I don't really get why you want to argue this with us, but it's all there in the player's handbook...

Moral Alignment

Good

"Good" implies altruism, respect for life, and a concern for the dignity of sentient beings. Good characters make personal sacrifices to help others.

Neutral

People who are neutral with respect to good and evil have compunctions against killing the innocent but lack the commitment to make sacrifices to protect or help others. Neutral people are committed to others by personal relationships.

Evil

"Evil" implies hurting, oppressing, and killing others. Some evil creatures simply have no compassion for others and kill without qualms if doing so is convenient. Others actively pursue evil, killing for sport or out of duty to some evil deity or master.

Ethical Alignment

Law

"Law" implies honor, trustworthiness, obedience to authority, and reliability. On the downside, lawfulness can include close-mindedness, reactionary adherence to tradition, judgmentalness, and a lack of adaptability.

Neutral

Someone who is neutral with respect to law and chaos has a normal respect for authority and feels neither a compulsion to obey nor a compulsion to rebel.
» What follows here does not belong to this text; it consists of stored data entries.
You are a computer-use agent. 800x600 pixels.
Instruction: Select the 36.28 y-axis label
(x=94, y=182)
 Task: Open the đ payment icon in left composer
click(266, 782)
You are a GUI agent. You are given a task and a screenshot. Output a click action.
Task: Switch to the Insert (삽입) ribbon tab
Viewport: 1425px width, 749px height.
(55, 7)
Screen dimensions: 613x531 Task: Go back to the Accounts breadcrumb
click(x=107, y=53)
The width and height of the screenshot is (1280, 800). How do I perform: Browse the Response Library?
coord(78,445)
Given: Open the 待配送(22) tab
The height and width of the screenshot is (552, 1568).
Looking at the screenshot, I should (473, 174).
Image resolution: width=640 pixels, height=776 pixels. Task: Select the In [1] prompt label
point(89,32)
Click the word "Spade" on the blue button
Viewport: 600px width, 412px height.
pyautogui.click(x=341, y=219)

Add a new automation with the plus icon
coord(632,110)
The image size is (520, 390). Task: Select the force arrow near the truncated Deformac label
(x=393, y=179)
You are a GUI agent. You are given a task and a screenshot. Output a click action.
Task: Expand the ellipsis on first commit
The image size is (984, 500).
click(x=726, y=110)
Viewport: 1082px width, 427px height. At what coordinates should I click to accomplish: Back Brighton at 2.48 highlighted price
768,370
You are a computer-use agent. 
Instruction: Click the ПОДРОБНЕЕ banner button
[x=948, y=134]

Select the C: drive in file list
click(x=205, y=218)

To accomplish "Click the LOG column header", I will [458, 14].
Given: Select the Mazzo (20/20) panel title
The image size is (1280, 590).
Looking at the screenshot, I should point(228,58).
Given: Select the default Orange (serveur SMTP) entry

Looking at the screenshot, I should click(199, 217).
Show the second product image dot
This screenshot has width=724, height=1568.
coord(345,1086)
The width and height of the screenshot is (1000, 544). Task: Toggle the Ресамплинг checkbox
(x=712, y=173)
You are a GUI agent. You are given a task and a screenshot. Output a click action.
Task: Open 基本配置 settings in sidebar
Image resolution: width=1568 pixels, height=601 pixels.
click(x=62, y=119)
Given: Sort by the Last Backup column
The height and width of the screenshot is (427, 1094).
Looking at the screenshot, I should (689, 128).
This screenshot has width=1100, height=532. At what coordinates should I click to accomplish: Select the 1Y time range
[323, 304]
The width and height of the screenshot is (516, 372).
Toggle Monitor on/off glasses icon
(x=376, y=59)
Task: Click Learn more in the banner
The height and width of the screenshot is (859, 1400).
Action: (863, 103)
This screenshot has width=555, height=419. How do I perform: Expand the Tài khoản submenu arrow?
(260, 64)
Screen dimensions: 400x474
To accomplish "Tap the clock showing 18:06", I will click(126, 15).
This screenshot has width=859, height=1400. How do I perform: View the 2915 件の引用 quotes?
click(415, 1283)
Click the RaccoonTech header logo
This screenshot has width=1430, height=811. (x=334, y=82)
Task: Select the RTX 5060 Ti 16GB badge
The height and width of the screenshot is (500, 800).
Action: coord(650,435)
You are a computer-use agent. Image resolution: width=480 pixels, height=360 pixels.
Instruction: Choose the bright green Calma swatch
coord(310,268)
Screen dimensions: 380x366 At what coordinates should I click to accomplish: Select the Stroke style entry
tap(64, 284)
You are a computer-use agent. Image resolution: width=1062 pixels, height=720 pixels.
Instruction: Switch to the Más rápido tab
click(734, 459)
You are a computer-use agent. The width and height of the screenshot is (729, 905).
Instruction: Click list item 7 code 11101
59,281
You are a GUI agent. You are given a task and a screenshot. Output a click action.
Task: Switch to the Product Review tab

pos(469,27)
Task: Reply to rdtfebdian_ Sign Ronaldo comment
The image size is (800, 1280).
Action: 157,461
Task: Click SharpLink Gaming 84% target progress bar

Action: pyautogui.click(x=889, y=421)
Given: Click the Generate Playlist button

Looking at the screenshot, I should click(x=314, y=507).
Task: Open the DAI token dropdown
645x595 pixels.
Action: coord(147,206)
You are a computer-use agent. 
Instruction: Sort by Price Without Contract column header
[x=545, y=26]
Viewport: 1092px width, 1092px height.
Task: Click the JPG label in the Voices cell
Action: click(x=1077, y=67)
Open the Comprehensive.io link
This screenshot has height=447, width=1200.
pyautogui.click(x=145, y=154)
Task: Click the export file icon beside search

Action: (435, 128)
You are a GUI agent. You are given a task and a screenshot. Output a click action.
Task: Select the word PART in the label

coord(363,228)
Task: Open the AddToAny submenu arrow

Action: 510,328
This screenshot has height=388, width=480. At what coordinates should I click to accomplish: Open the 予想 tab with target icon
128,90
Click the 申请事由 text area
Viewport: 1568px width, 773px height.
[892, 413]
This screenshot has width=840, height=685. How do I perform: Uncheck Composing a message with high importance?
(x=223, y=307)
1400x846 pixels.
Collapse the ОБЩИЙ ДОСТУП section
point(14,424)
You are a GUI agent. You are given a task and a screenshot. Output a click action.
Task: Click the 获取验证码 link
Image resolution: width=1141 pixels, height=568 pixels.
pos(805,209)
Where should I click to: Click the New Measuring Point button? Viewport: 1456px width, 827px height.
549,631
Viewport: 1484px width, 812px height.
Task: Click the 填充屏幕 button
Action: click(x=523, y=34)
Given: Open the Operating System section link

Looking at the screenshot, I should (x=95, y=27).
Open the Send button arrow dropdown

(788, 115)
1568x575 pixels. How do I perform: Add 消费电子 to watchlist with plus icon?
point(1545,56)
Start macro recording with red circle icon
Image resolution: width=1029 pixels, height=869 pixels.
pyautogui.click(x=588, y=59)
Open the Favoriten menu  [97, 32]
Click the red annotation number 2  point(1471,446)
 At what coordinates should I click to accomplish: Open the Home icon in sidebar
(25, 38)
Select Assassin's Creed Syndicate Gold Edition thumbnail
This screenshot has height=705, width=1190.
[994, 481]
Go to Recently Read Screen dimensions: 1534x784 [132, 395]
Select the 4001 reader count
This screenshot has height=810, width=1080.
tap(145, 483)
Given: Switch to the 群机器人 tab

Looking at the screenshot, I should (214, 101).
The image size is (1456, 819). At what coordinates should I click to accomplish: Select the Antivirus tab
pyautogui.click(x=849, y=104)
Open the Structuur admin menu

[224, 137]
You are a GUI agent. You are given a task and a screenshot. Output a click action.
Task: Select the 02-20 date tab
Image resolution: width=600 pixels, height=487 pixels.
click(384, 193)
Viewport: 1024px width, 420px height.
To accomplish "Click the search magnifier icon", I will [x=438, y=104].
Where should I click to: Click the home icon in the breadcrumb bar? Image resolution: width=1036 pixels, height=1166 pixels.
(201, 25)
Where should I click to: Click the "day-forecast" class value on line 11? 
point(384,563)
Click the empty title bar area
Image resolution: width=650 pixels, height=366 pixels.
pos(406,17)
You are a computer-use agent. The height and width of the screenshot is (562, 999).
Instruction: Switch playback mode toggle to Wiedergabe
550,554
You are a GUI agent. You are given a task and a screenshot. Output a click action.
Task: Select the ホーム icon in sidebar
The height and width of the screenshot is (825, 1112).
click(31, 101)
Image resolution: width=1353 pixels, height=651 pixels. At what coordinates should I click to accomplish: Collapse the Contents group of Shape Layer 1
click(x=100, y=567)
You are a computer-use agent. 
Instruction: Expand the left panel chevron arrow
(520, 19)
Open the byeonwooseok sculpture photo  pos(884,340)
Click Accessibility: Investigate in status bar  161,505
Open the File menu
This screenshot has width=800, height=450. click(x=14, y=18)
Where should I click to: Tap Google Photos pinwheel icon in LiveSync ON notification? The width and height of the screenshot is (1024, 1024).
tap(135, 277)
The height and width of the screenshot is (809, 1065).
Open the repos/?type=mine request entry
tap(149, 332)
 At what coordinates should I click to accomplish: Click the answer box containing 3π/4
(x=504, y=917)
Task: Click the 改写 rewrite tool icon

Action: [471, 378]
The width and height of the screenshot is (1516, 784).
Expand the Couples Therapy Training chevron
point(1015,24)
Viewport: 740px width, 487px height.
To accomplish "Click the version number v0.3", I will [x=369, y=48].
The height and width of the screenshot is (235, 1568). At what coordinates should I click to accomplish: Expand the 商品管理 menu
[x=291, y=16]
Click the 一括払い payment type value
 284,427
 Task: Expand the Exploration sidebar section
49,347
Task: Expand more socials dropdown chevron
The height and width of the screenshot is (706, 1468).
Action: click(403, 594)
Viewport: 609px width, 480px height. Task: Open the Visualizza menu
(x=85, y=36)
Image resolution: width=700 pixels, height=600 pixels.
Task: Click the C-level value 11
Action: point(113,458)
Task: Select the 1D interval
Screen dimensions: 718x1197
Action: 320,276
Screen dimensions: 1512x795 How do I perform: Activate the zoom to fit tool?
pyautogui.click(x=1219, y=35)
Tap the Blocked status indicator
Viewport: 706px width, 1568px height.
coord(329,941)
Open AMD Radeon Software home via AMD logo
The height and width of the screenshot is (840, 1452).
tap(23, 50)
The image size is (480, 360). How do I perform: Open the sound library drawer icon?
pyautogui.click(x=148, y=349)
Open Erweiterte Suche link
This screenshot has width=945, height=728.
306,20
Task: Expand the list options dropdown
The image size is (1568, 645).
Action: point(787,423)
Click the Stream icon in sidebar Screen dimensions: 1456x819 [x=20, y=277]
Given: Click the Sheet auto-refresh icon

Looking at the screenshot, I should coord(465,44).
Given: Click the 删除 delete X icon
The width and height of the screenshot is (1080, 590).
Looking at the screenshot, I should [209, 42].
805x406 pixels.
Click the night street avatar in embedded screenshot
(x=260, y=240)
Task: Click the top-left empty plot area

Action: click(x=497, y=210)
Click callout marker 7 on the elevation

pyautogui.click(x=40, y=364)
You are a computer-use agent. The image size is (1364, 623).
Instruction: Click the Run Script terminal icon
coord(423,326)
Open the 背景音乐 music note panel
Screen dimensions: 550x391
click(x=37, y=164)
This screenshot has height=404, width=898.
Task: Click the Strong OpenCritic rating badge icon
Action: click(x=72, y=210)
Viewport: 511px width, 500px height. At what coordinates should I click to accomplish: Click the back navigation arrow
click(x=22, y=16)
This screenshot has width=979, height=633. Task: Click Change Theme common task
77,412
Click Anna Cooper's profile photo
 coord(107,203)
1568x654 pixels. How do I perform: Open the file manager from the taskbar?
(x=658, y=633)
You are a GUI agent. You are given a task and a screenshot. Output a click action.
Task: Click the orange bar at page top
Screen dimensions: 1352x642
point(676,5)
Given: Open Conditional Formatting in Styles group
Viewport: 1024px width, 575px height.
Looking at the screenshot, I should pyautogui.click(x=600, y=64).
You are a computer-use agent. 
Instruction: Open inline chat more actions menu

She is honest but can be tempted into lying or deceiving others.

Chaos

"Chaos" implies freedom, adaptability, and flexibility. On the downside, chaos can include recklessness, resentment toward legitimate authority, arbitrary actions, and irresponsibility.

Anastasia

Eb's SRD quote is reasonably accurate. This is a good skeleton for the basis of discussion, so lemme ask you something back, Cor. Since you're the one asking, what are good and evil to you?
<Afina> Imagine a tiny pixie boot stamping on a devil's face.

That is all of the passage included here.